Obama is not likely to make all the same mistakes as FDR, at least in the next couple of years. Obama has already implied that he will not go through with his massive tax increase package while the economy is hurting. Any fool should know that it is not wise to raise taxes during a recession. Obama has indicated that he wants to go forward with the his Keynesian $1,000 cuts to "the middle class". The key is for the government not to do too much as market rebates will be much, much larger than the governments rebate. The average savings per household will be an almost unbelievable $12,000 in 2009. In other ways the markets are quickly starting to get over the shocks they have received. Houses were over built due to government mandate and subsidy but the excess is being absorbed. Substitutions are being found for overpriced goods. Innovations after innovations are coming to market.

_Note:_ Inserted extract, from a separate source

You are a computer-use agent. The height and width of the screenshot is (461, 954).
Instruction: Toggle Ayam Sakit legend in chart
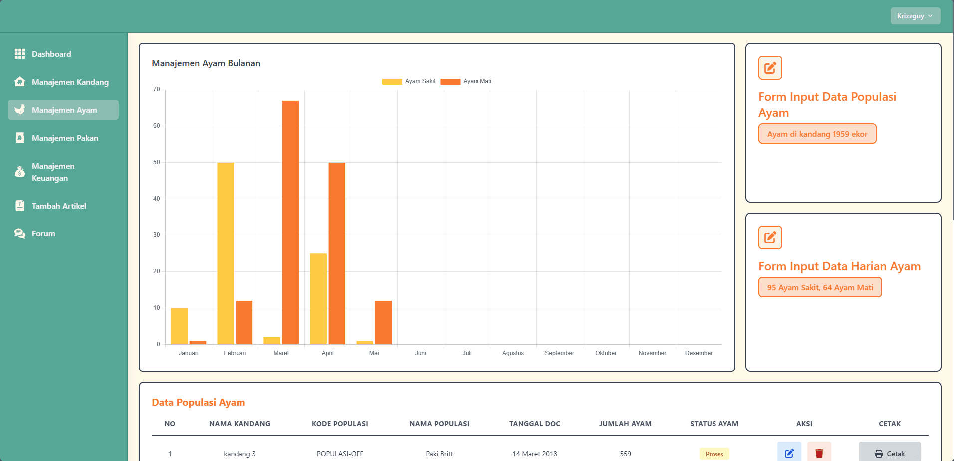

The most recent spike in the unemployment rate is another government creation. By extending unemployment benefits, 13 weeks once and another 13 weeks latter, a large number of retired folk are still "looking for work". Having taught a few classes in recent months, I have been tempted to file for unemployment. I could probably "look for work" for the next 6 months and collect a lot of benefits. It is the worst of times.


It is politically necessary to extend benefits during this recession and it is important to help those in true need. Those given an easy way to take advantage are being taught damaging lessons for themselves and for the rest of us, but we have to weigh the good and the bad and do the best we can.


Is it the best of times or the worst of times? It all depends on your attitude. There is pain in our midst but there are certainly huge opportunities available!